»Wie konnte sie nur diese Meinung vertreten?«, »Wie konnte er das nur tun?«, »Hat sie das wirklich geglaubt?«, »Ich kann nicht verstehen, was er sich dabei gedacht hat.« — Solche Gedanken und Aussagen sind meistens rhetorisch gemeint. Anstatt verstehen zu wollen, was in dem anderen vorgeht, ziehen wir eine Grenzlinie. Konflikte verhärten sich.

Der erste Schritt zu einer Lösung könnte darin bestehen, etwas Grundsätzliches anzuerkennen: Unser Gegenüber könnte Gründe haben, die aus seiner Sicht ebenso berechtigt sind wie die eigenen. Wir verstehen sie nur nicht. Ihre Interessen könnten anderswo liegen, als wir vermuten. Die Situation könnte reziprok sein: Aus einer anderen Perspektive könnte das, was wir denken und glauben, ebenso unverständlich erscheinen.

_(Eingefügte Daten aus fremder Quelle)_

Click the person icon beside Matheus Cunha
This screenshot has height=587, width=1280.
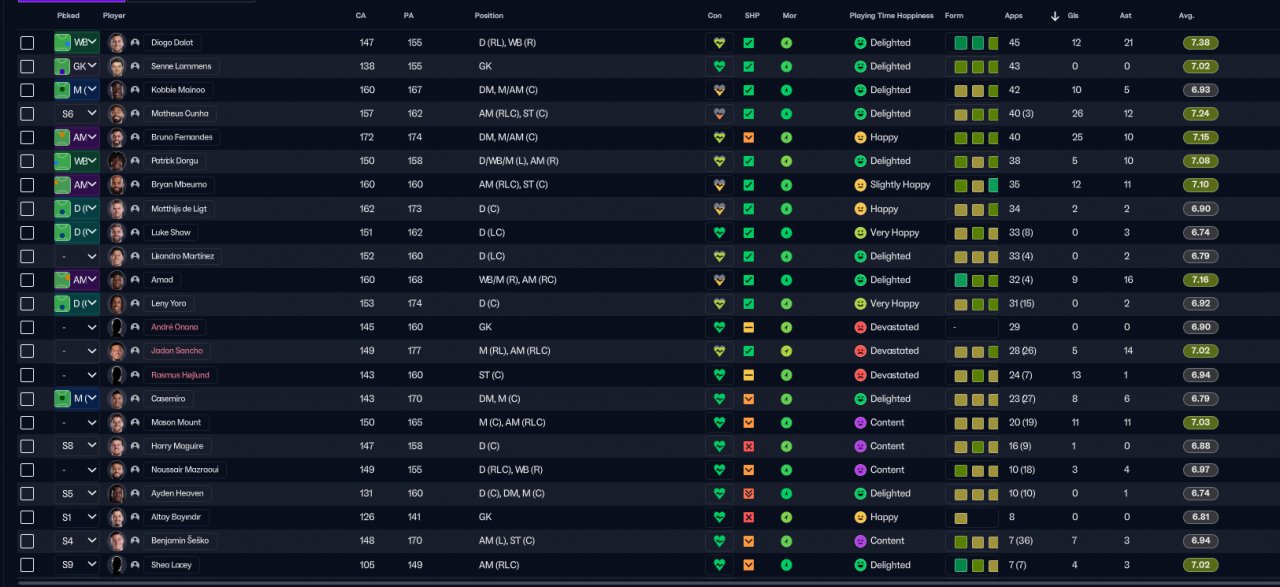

Das (auto)biografische Schreiben sollte nicht dazu führen, dass wir uns immer stärker in unserer eigenen Welt einrichten und Fremdes als unverständlich ablehnen. Stattdessen kann es dazu beitragen, uns selbst ein wenig besser zu verstehen — und wie uns die anderen »von außen« sehen. Denn wir selbst schauen auf unser vergangenes Ich ein wenig »von außen« und versuchen, uns selbst besser zu verstehen.

Geschichten ermöglichen uns, in die Haut eines anderen zu schlüpfen. Ihre Sichtweise besser nachvollziehen und nachfühlen zu können. Fantasie und Einfühlungsvermögen helfen dabei oft mehr als Argumente.


Schreibidee #96: Schreibe über einen Konflikt in deiner Vergangenheit aus der Sicht deines Gegenübers.


Hinweise: Gab es einen Konflikt in deiner Vergangenheit, den du nicht lösen konntest? In der Familie, im Freundeskreis, auf der Arbeit, in politischen Zusammenhängen? Stelle dir vor, wie du und deine Argumente, Meinungen, Verhaltensweisen »von außen« gewirkt haben mögen. Stelle nicht alle Zusammenhänge dar, an die du dich erinnerst, sondern konzentriere dich auf einen Aspekt.